In this guide, we’ll show you how to quickly get the ambient light sensor breakout up and running, then discuss some of the more technical details of how it functions. After that, we’ll show you how to use it to make a practical DIY nightlight!

Required Materials

Here’s what you’ll need to follow along with this guide:

Suggested Reading

  • Check out our Light Tutorial for more information on the technical properties of light. An intuitive understanding of light should be enough to make use of the TEMT6000, but, if you’re looking for more precise applications, this is worth the read.
  • This sensor is a phototransistor. Knowing how transistors work will be helpful in using the TEMT6000.
  • A voltage divider circuit is used to create a usable signal from the light sensor for a microcontroller. A basic understanding of voltage dividers is recommended.
  • To read the voltage coming from the voltage diverer circuit, an Analog to Digital Converter (ADC) will be necessary. This tutorial will show how to read the voltage on the ADC found on an Arduino microcontroller.
  • We recommend soldering some male header-pins to your TEMT6000 breakout to make it easier to use, so be sure to read our Soldering Tutorial for details on good soldering practice.
  • Knowing more about the TEMT6000 itself couldn’t hurt, so here’s a link to its datasheet.

Hardware Overview

As you can see from the image below, the TEMT6000 is about as simple as it gets when it comes to breakout boards. The three pins broken out are labeled on the top of the board.

breakout

The function of each pin can be found in the table below.

SymbolDescription
SIGOutput Voltage from the divider circuit
GNDGND (0V)
VCCCollector Voltage (should not exceed 6V)

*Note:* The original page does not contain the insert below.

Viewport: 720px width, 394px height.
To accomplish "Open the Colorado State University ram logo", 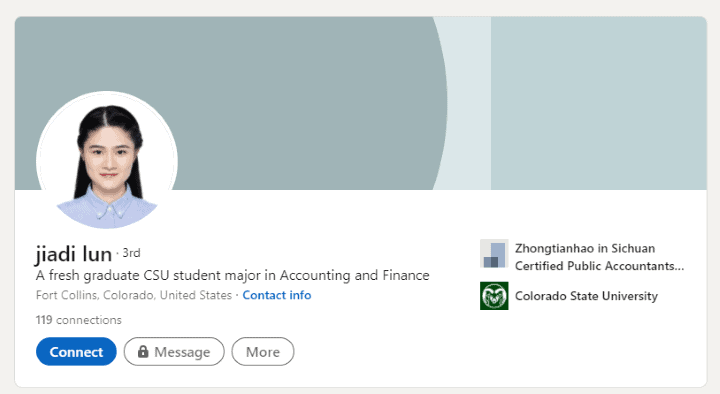I will point(494,296).
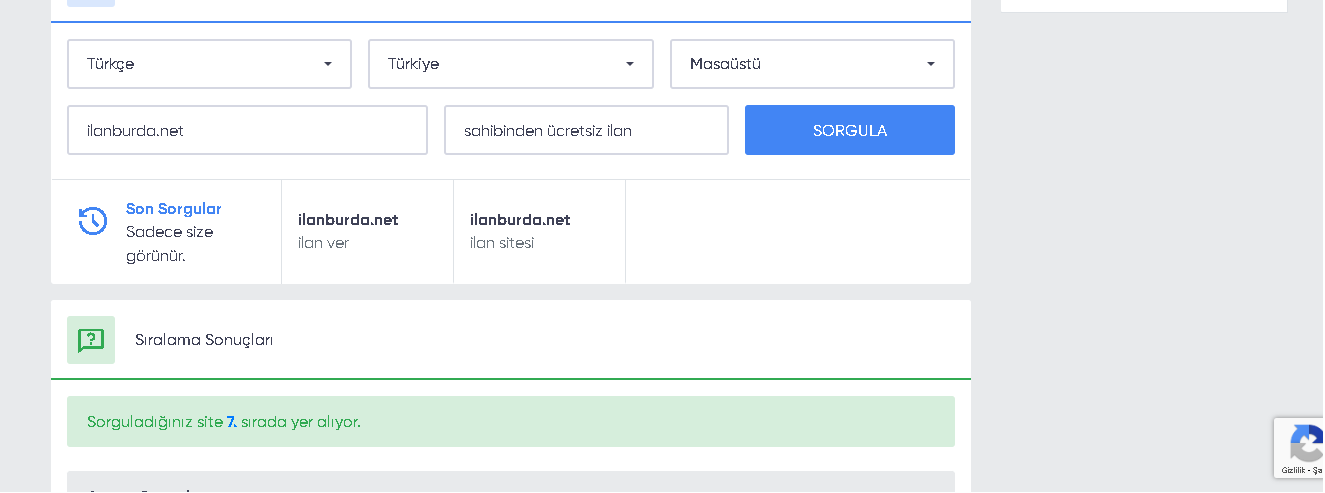This screenshot has width=1325, height=493.
Task: Click the Son Sorgular history clock icon
Action: point(93,221)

Being a phototransistor, this sensor acts just like any other NPN transistor – the greater the incoming light on the Base, the the more current that can flow from the Collector to the Emitter. Only light that falls within the visible spectrum (390–700 nm) will alter the Base. Infrared, ultraviolet, or any other light we can’t directly see will have no effect on the sensor.

This sensor can handle voltages from both 5V and 3.3V devices.

To make taking light measurements as easy as possible, this sensor has been designed into a voltage divider circuit. The TEMT600 acts as one of the resistors in the divider, and, as the light hitting it changes, so too does the voltage on the SIG pin. To read that voltage, simply connect the SIG pin on the TEMT6000 to any analog to digital conversion pin on your microcontroller.

schematic

The TEMT6000 Breakout schematic.

The voltage value returned from the SIG pin will vary depending on what voltage is being used to power the sensor and depending on the resolution of your ADC.

Hardware Assembly

First, let’s fire up our light sensor and start collecting readings from it.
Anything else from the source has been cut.